| Your objective |
Copy the part of the data below that starts with the line containing "Screen dimensions: 1568x678" and runs through the end of the data, keeping the text exactly as it appears. Leave the pictures out of your copy.

(Element and text location data)
────────────────

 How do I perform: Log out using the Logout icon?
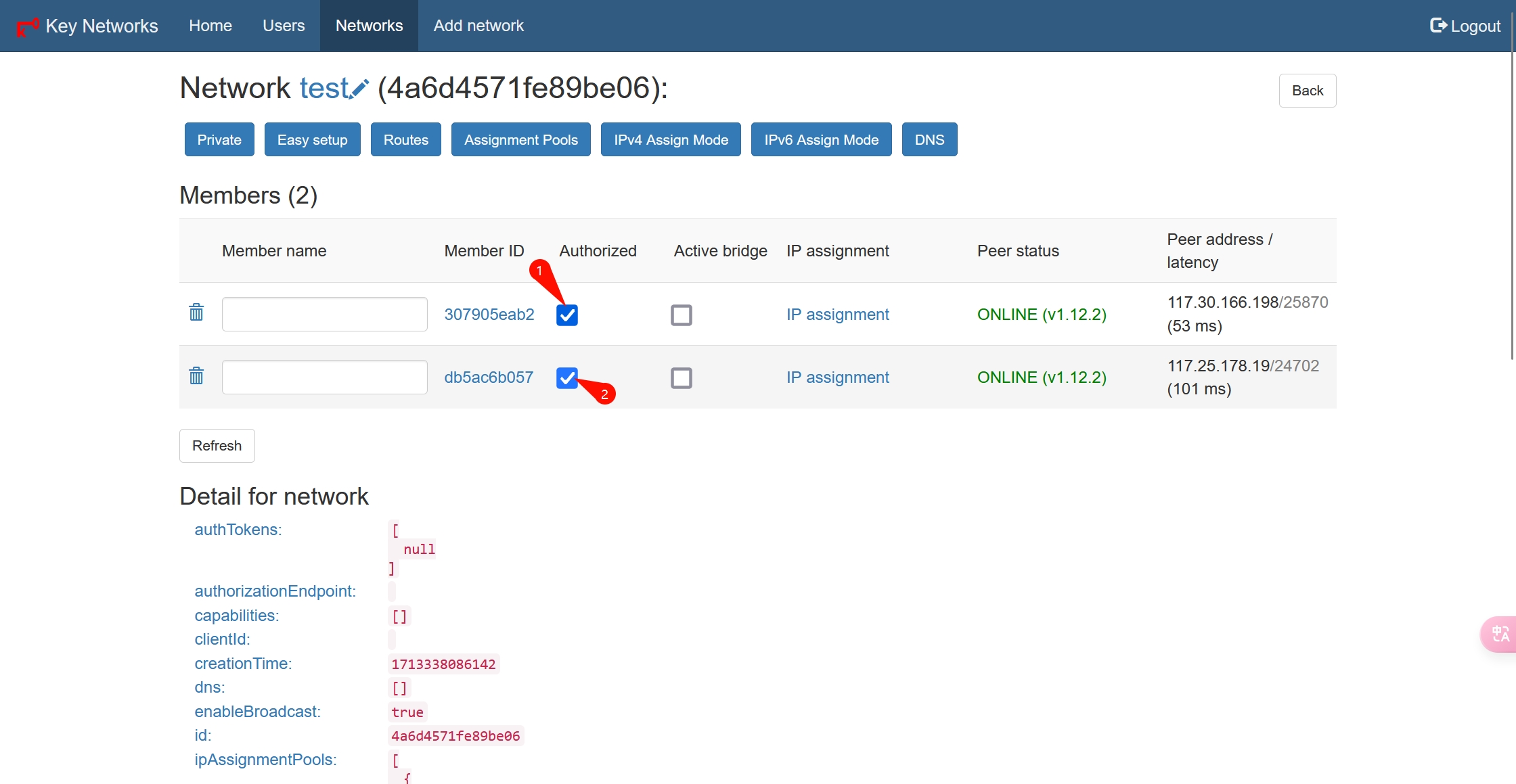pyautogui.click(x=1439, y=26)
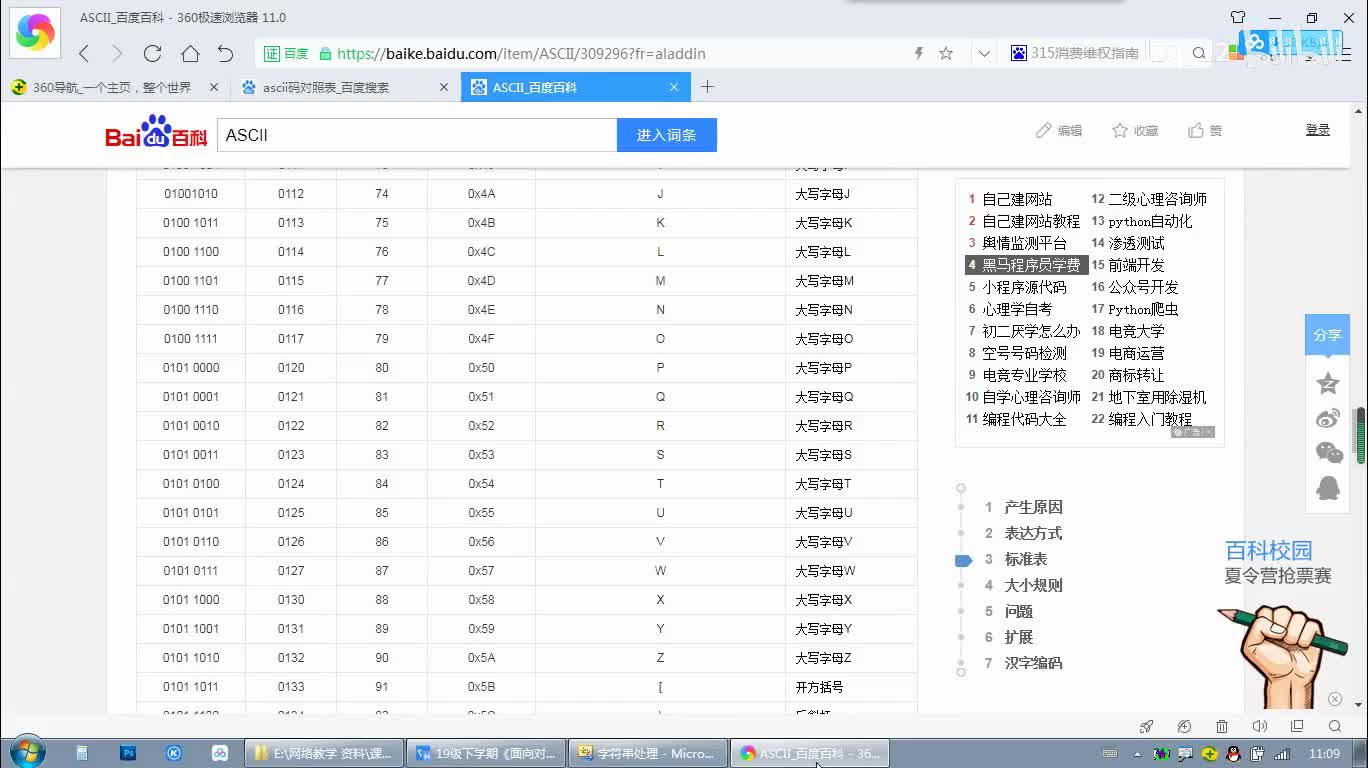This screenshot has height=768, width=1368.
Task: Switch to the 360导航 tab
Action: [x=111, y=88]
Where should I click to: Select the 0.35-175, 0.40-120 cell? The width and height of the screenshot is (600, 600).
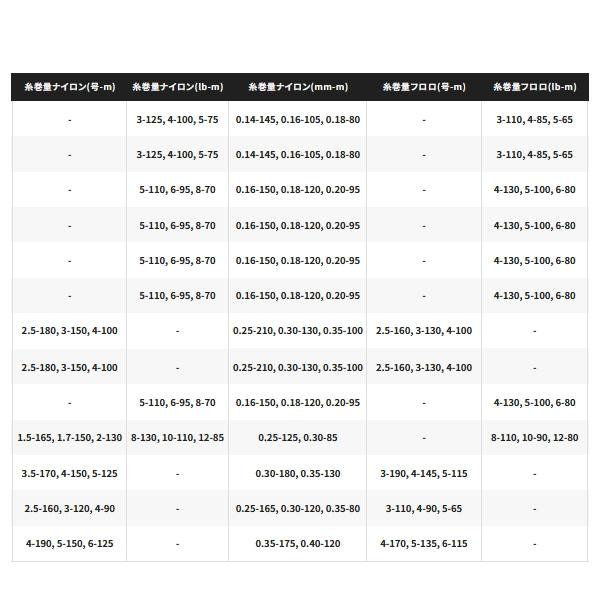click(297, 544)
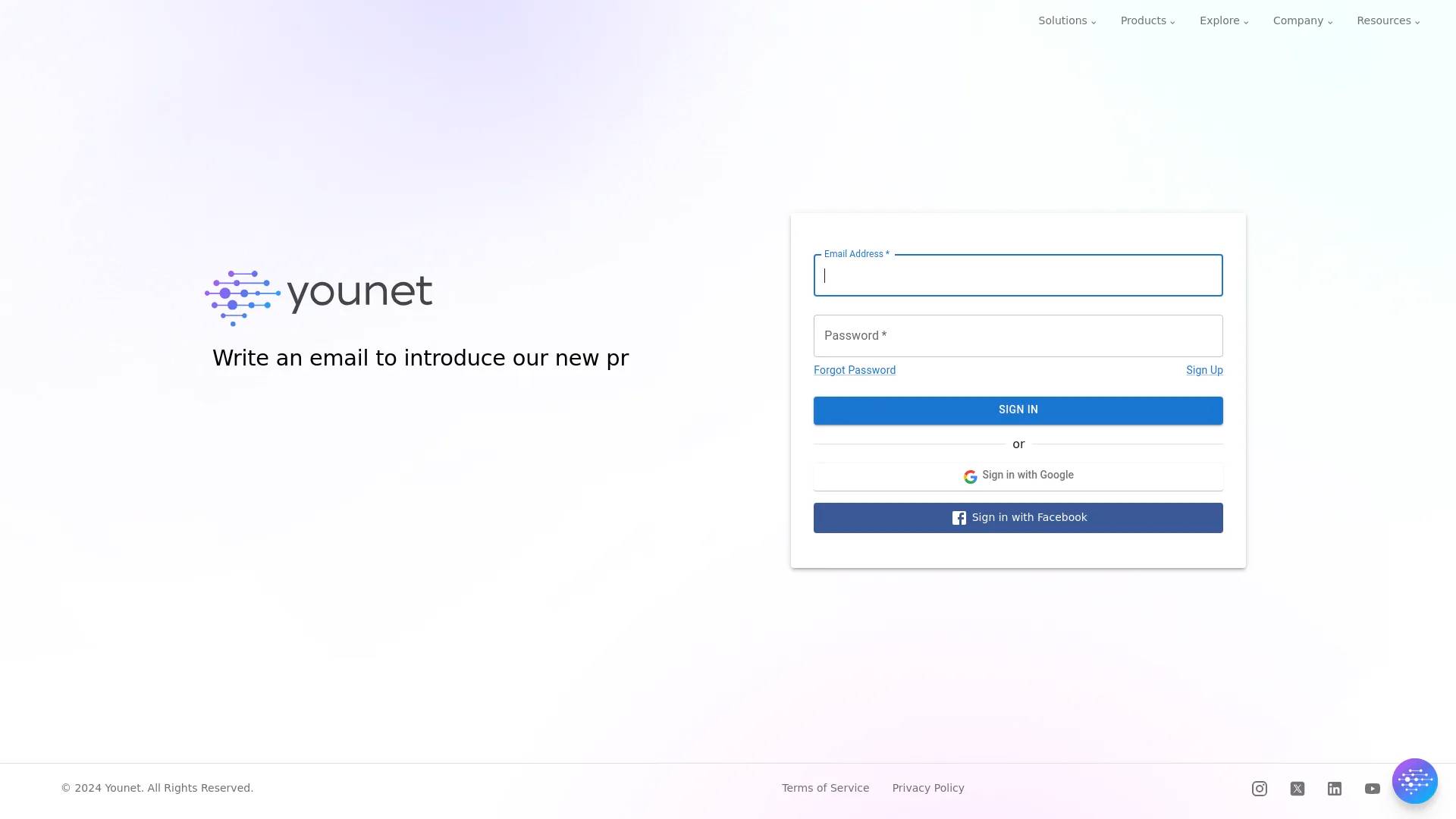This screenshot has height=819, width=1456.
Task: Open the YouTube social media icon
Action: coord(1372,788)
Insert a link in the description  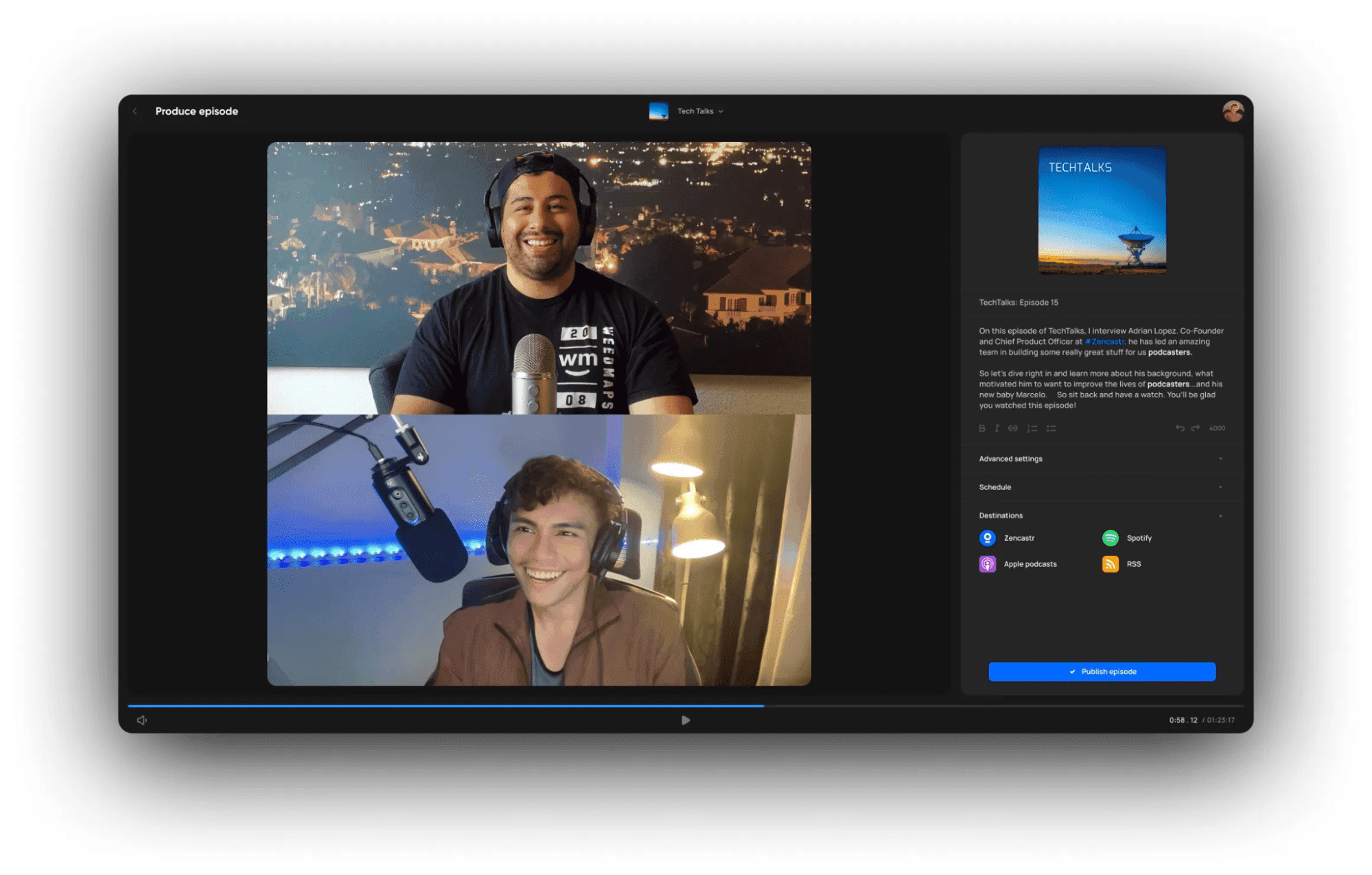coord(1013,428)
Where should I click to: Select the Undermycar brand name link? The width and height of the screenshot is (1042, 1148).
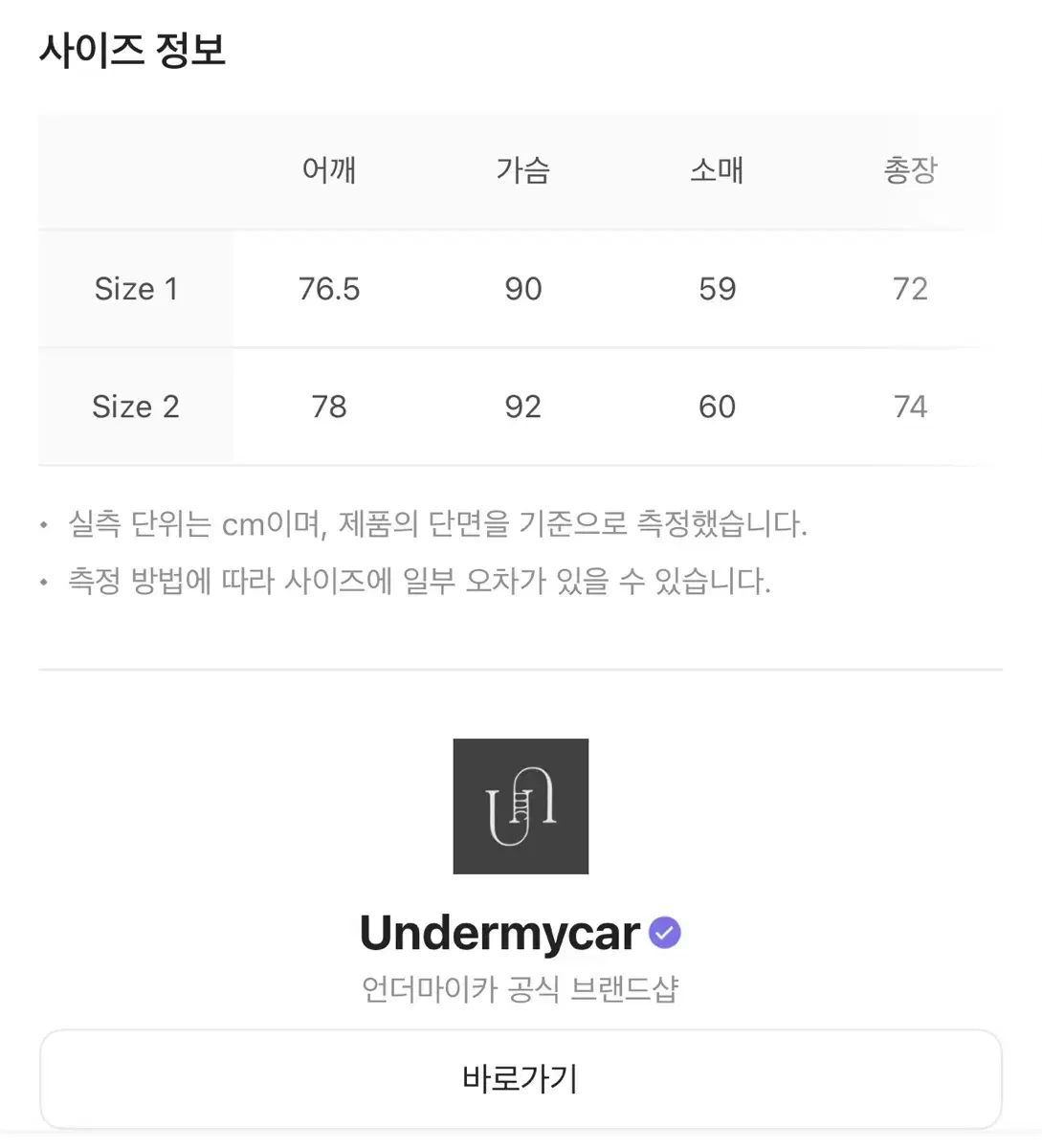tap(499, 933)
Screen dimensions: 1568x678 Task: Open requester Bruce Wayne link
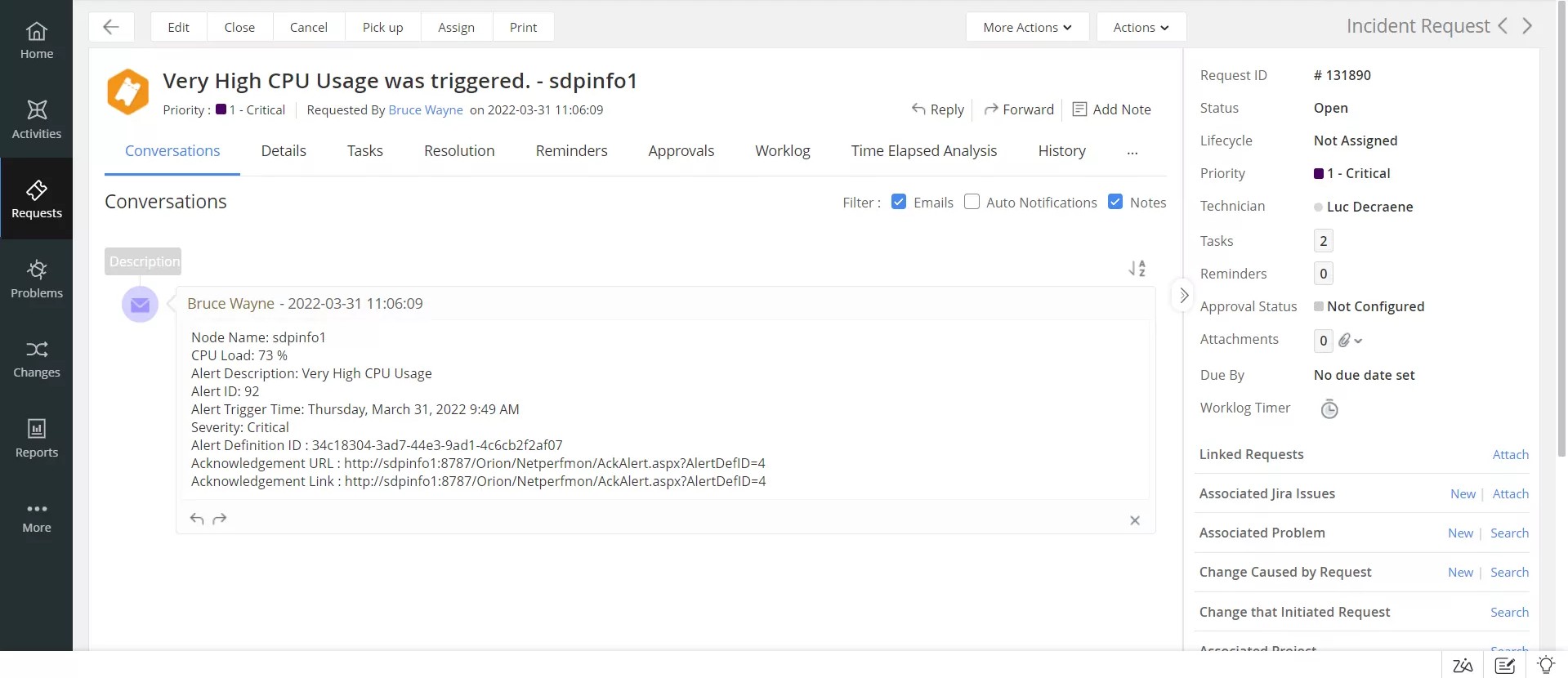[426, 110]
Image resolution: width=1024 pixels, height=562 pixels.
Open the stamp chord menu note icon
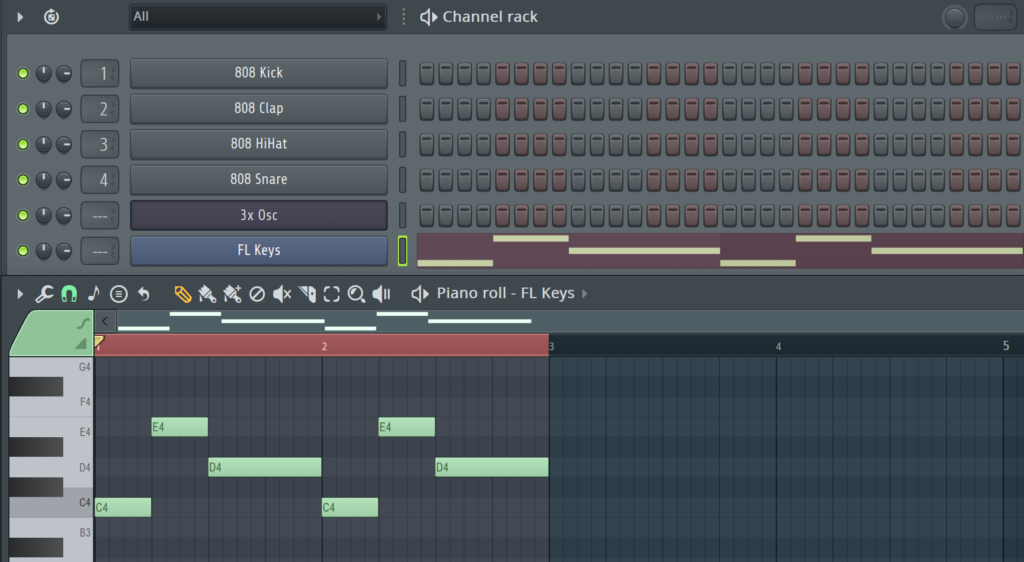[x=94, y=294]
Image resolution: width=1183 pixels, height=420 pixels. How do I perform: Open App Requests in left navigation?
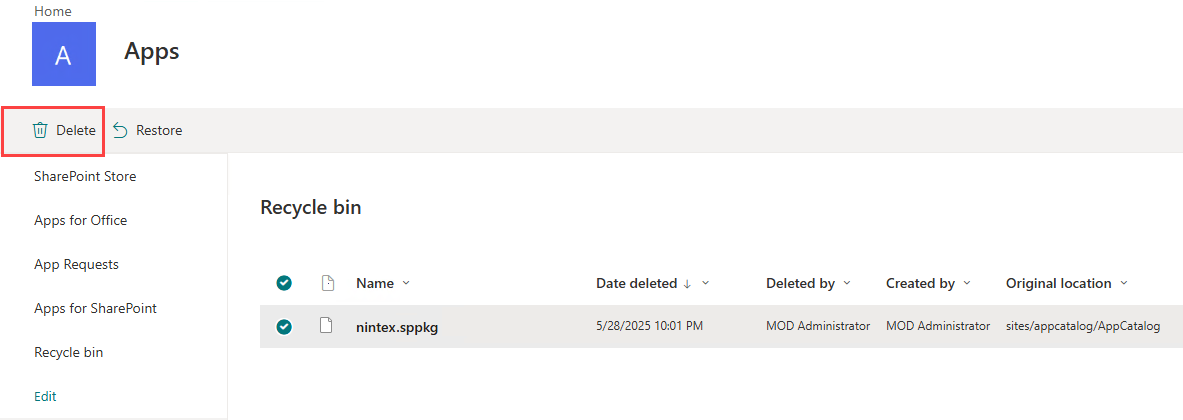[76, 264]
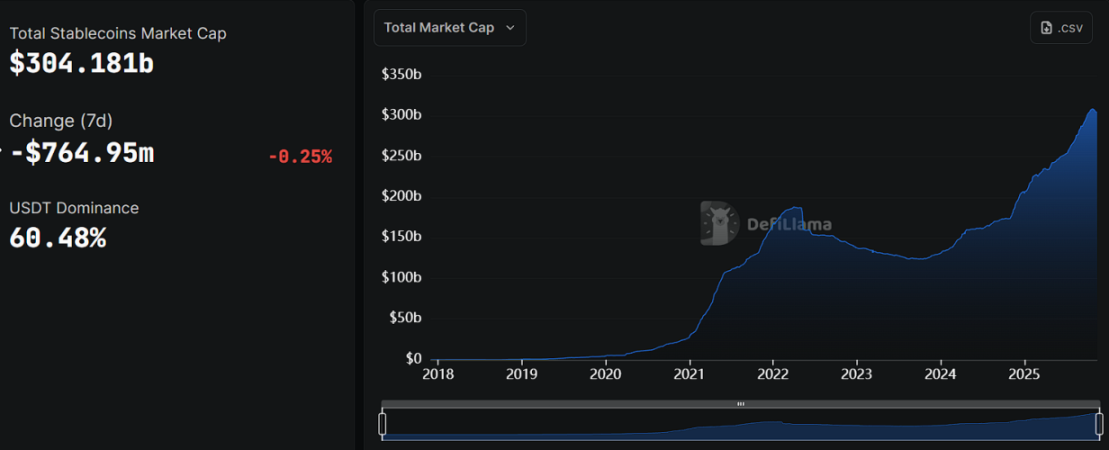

────────────────

| Result of this exercise |
Screen dimensions: 1568x678 Task: Open requester Bruce Wayne link
[426, 110]
Image resolution: width=1024 pixels, height=562 pixels.
Open the stamp chord menu note icon
[x=94, y=294]
Image resolution: width=1183 pixels, height=420 pixels. How do I perform: Open App Requests in left navigation?
[76, 264]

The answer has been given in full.